* **CONSIGNE**
Indiquez, s'il vous plaît, si chaque affirmation concorde avec la critique de Civil War plus bas : 1. Le film a coûté 50 millions de dollars. 2. Le film dure plus de trois heures. 3. Le point de vue adopté est quasi documentaire. Répondez par oui ou non en citant à l'identique les mots du texte qui tranchent.

* **EXTRAIT DU TEXTE**
----------------------------------------
Le moins que l’on puisse dire est que cette mega production américano-britannique de 50 millions de dollars (qui placera probablement le film en lice pour les Oscars) a déployé l’artillerie lourde pour réaliser ce film puisque ça explose, ça flingue, ça mitraille dans tous les sens du début à la fin. La tension dramatique est ainsi maintenue d’une main de maître durant un peu moins de deux heures, exception faite de moments suspendus au cours desquels cette équipe téméraire de journalistes s’offre un bref répit salvateur à l’abri des combats qui font toujours rage au loin ou lorsqu’ils se retrouvent dans des petites villes de province proches d’une sorte de « Twilight Zone » où leurs habitants ont fait le choix apparent « de faire comme si ». Faire comme si la guerre n’existait pas, faire comme si toute cette sauvagerie ne les concernait nullement.
L’action étant filmée au plus près de manière très réaliste et immersive, le point de vue est quasi documentaire même si, bien évidemment, les artifices de cette grosse machinerie cinématographique empêchent de faire totalement illusion ; à tout le moins pour un public européen. C’est ainsi qu’au-delà des impressionnants moyens déployés pour mettre en scène une nation où les repères moraux sont devenus flous, et où s’entretuent des « vrais » Américains et des usurpateurs, Civil War vaut la peine d’être vu, et l’on ne peut, à ce titre, souligner, la pertinence du casting opéré et l’étoffe dont sont tissées les personnages.
----------------------------------------
* **DONNÉES AFFICHÉES**

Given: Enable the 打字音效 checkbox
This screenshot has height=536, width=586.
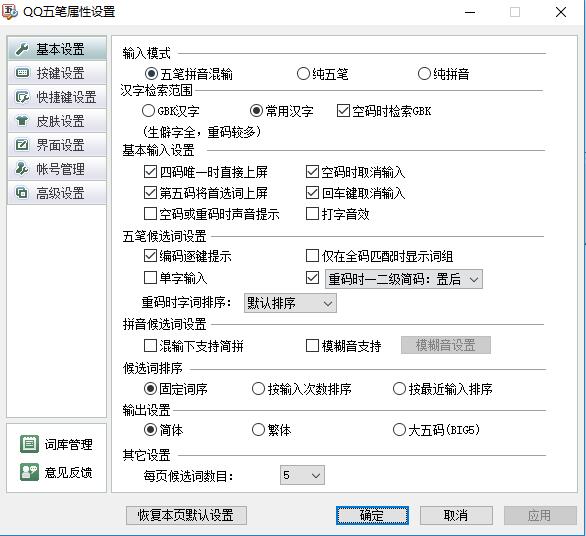Looking at the screenshot, I should click(x=312, y=214).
----------------------------------------
* **RÉPONSE RÉDIGÉE**
1. Oui : « mega production américano-britannique de 50 millions de dollars ».
2. Non : « durant un peu moins de deux heures ».
3. Oui : « le point de vue est quasi documentaire ».